Both of these kitten had a rough start in life.  But now both are very lucky to be loved and cared for in comfort.

Kudos to my son and daughter-in-law.  And to all of you out there who choose to adopt shelter animals.  You are special indeed.


Busy Bee Suz said...

Oh, this is just so wonderful to read. I'm happy that they've changed the lives of TWO lost souls; they're such good people!!!
Thanks for sharing; it's so nice to read a happy story.

Arkansas Patti said...

Yes, kudos to your son and daughter-in-law. It takes special people to take in the unwanted. Love hearing such a great story with a really happy ending. Be proud Mom.

Ms. A said...

Kudos to rescuers and especially those who rescue the ones that might seem less desirable.

Ginnie said...

I am so proud to say that all 3 of my children have dogs (and one son 3 cats along with his one dog)and they are all from the rescue pound. A lovely post, thanks.

robin andrea said...

Such a wonderful story of rescue and love. Those two found the best home, in the hearts of their rescuers. Our kitty cat Bonsai also had neurological problems; he had seizures when he slept, couldn't jump high enough to get anywhere interesting, fell down whenever he tried to run. We had him for 13 years and he drove us crazy with love!

KB said...

Your son and daughter-in-law are wonderful people to kitties who need them. Your story of their generosity of spirit brought a lump to my throat.

Vicki Lane said...

A lucky kitten and now a beautiful cat. Rescues are wonderful!

Nance said...

I have always had rescue cats (I have two now), and my sons adopted a rescue dog, saving him from being euthanized by only one week.
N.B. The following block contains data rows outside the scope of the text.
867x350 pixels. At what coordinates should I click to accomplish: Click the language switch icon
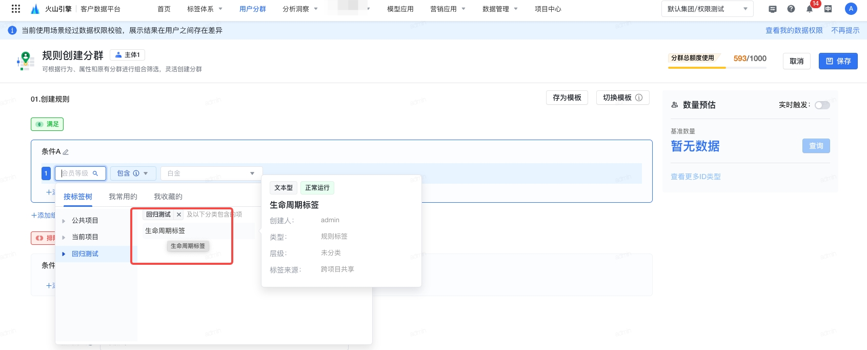point(828,9)
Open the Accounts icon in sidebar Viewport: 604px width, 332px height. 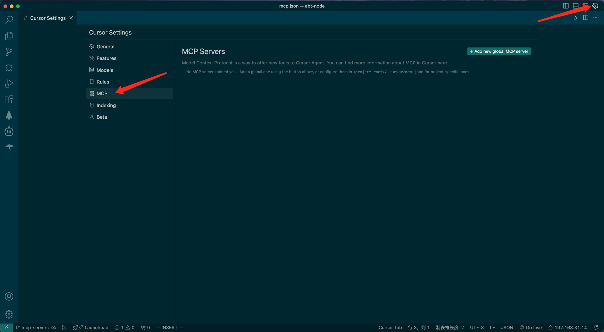coord(9,297)
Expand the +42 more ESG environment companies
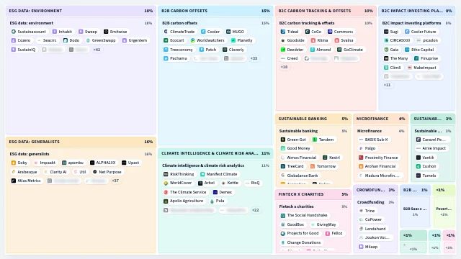Viewport: 461px width, 259px height. point(97,50)
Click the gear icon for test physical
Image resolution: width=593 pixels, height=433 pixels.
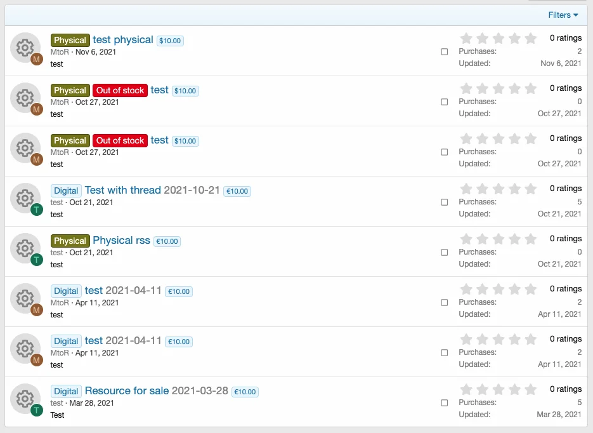coord(25,47)
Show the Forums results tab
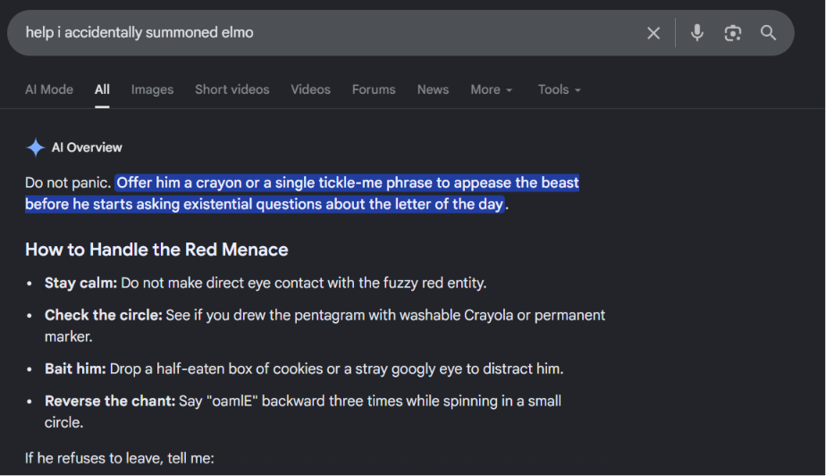The image size is (826, 476). (x=374, y=89)
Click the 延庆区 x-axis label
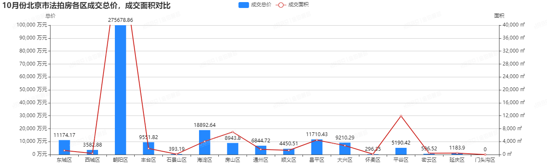547x168 pixels. pos(457,160)
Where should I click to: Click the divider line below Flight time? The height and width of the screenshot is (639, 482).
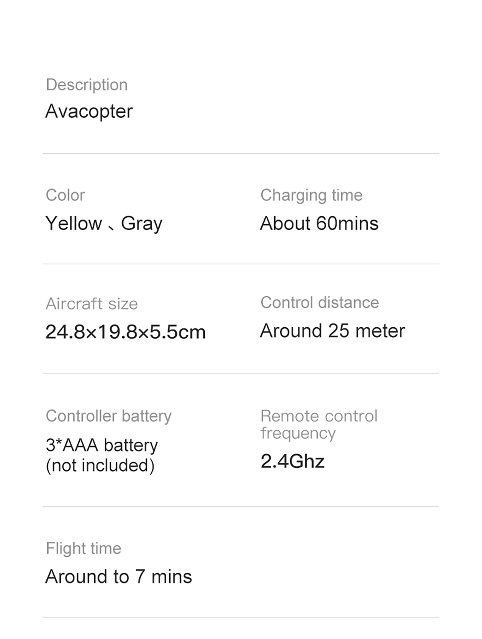241,617
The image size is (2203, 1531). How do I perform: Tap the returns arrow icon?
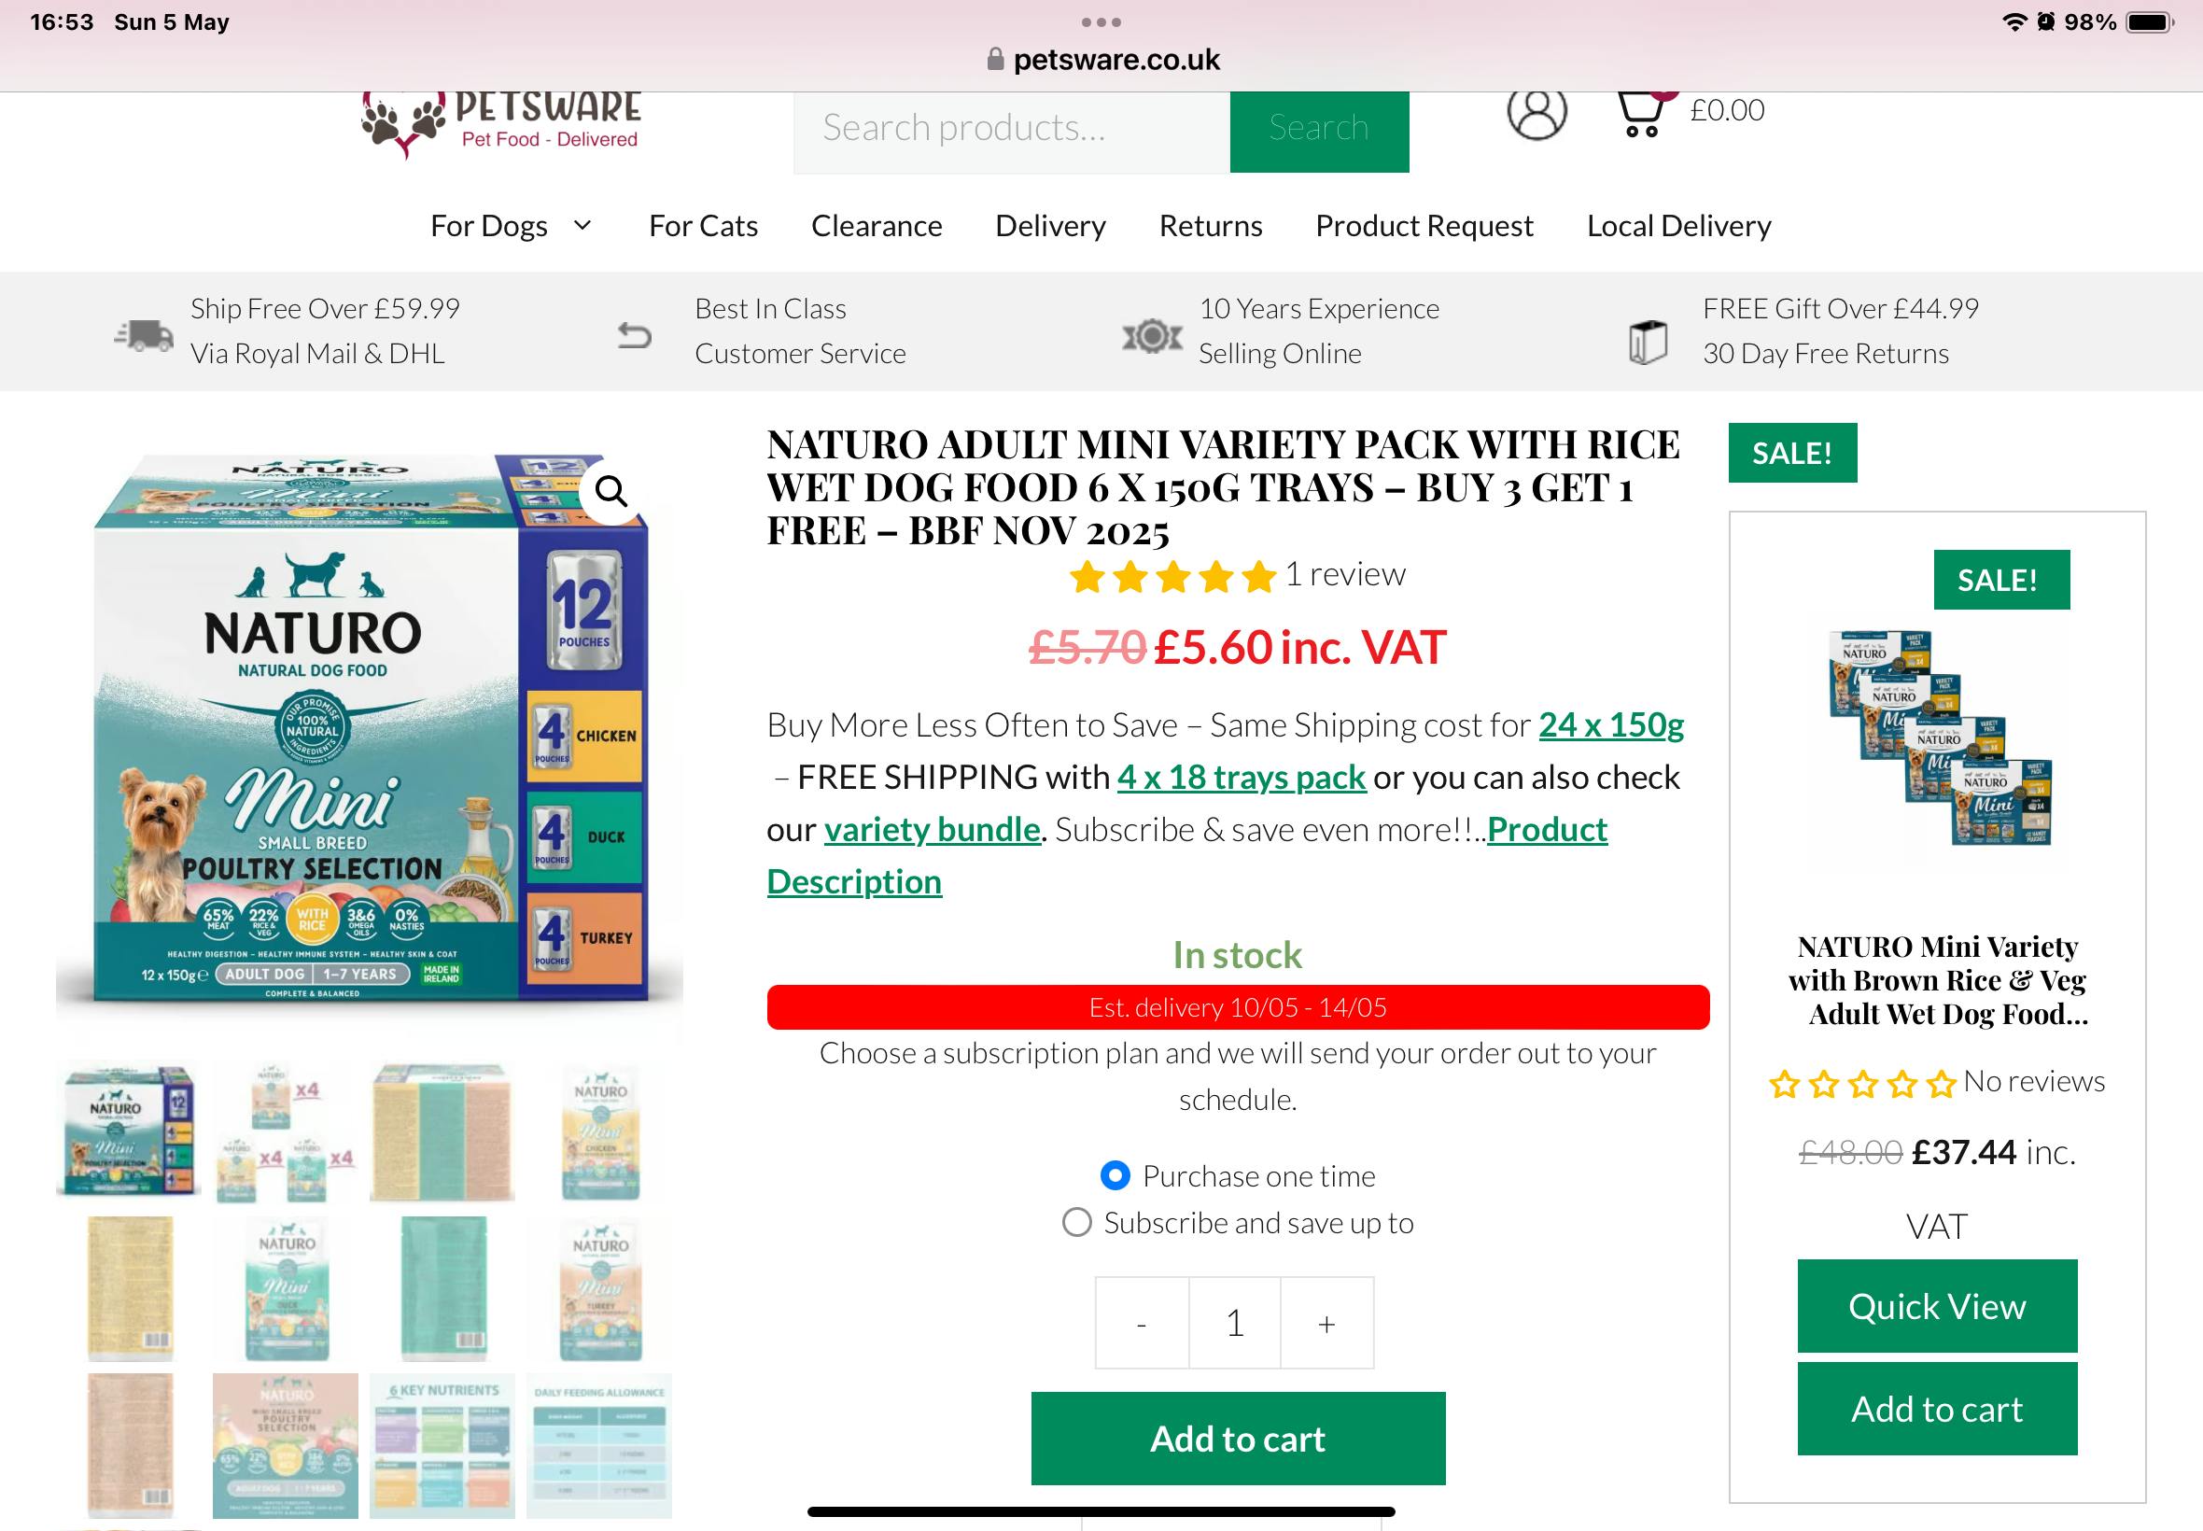tap(634, 335)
The black kitty down the street from us has the same condition as Rumbles. She is a sweet thing who is friendly to everyone.

There is interesting research on calico cats regarding their personalities; have you read any?

NCmountainwoman said...

Thanks for your comments, everyone.

Suz, Patti, Ms A - I totally agree we should praise the folks who take in shelter animals or strays.

Ginnie - Good for them

Robin - Amazing how much love an impaired animal can give. I know you miss your Bonsai.

KB - Our son adopted his first kitty just after college.

Vicki - Your own animals are fine examples of that.

Nance - I have heard that calico cats have "old souls" and are more mellow. Also, of course, that almost all of them are female. The research on them is fascinating. Especially now that we have such sophisticated genetic marking.